Hacker News new | comments | show | ask | jobs | submit login

The default query already filled in is translating to the use of a Group function, which is a very bad idea. While not deprecated per se, its use is discouraged.

Group does not function in Sharding mode at all, it also takes a lock on the JavaScript interpreter making it non-parallelizable.

Map/Reduce is somewhat better in that it is shardable, and with V8 likely in the next stable release, will have better parallelization prospects.

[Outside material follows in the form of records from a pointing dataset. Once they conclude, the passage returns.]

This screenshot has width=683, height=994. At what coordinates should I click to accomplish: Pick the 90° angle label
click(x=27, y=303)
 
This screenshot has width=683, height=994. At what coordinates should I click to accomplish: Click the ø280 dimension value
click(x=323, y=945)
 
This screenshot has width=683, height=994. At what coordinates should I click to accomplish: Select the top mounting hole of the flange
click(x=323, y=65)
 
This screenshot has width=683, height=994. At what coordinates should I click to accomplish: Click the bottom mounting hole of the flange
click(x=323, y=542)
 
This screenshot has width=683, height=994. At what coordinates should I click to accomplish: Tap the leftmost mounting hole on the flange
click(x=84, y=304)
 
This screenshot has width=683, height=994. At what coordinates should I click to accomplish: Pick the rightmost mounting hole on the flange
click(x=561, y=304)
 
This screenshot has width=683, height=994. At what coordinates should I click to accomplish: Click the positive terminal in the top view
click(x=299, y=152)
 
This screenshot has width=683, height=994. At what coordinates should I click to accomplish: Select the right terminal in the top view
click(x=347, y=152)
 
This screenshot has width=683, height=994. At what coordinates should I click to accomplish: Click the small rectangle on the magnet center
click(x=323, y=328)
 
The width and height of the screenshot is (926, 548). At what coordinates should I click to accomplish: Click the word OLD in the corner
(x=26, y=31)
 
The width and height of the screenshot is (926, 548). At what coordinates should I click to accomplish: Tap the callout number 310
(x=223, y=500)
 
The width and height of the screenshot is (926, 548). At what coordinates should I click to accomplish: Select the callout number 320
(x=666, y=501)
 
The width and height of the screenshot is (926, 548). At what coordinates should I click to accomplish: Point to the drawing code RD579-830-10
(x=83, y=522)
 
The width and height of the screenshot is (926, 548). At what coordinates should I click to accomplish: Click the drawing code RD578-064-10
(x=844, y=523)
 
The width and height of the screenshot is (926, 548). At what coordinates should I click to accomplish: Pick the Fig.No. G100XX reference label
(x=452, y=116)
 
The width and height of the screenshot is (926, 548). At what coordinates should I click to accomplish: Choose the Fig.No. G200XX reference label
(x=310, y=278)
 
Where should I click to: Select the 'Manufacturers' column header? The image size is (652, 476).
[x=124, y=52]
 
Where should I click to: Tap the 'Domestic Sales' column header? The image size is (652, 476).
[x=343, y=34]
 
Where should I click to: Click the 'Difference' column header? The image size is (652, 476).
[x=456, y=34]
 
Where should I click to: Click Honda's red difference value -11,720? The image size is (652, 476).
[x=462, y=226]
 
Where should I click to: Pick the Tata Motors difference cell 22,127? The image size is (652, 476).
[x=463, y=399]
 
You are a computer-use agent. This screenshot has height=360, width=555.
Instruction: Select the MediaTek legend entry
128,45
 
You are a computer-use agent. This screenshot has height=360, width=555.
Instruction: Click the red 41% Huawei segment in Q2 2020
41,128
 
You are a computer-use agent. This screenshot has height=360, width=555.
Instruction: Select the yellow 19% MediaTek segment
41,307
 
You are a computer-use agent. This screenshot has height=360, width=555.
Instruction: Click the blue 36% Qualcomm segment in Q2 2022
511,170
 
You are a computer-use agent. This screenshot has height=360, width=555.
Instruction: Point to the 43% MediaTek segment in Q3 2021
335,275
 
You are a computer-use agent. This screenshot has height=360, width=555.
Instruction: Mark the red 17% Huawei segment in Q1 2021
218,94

Ideally, you should be using the new Aggregation Framework to do this kind of work: http://docs.mongodb.org/manual/applications/aggregation/

(EDIT) To clarify - Aggregation is ideal because its implementation is 100% in C++, meaning there are no JavaScript interpreter locks necessary to run it, so it is parallelizable. Additionally, one of the biggest overhead costs to MapReduce and Group in MongoDB is the translation back and forth between BSON (the native format MongoDB uses for data, or rather the C++ representations thereof) and JavaScript types. Aggregation not utilizing JavaScript eliminates this overhead and manipulates the database' internal types directly.

Thanks, that's extremely helpful. Based on how this is built, it might not actually be that hard to migrate over to the aggregation framework. I'll take a look.

You're correct, however note that 2.3/2.4 fixes the lock on the javascript interpreter with the move to V8 as the default engine.

I noted v8 in my comment; it won't be a panacea. It certainly doesn't fix the encoding/decoding overhead of BSON<->JavaScript, but the JIT and multithreading will help in other areas.

Group still will not become sharding-capable with v8, either.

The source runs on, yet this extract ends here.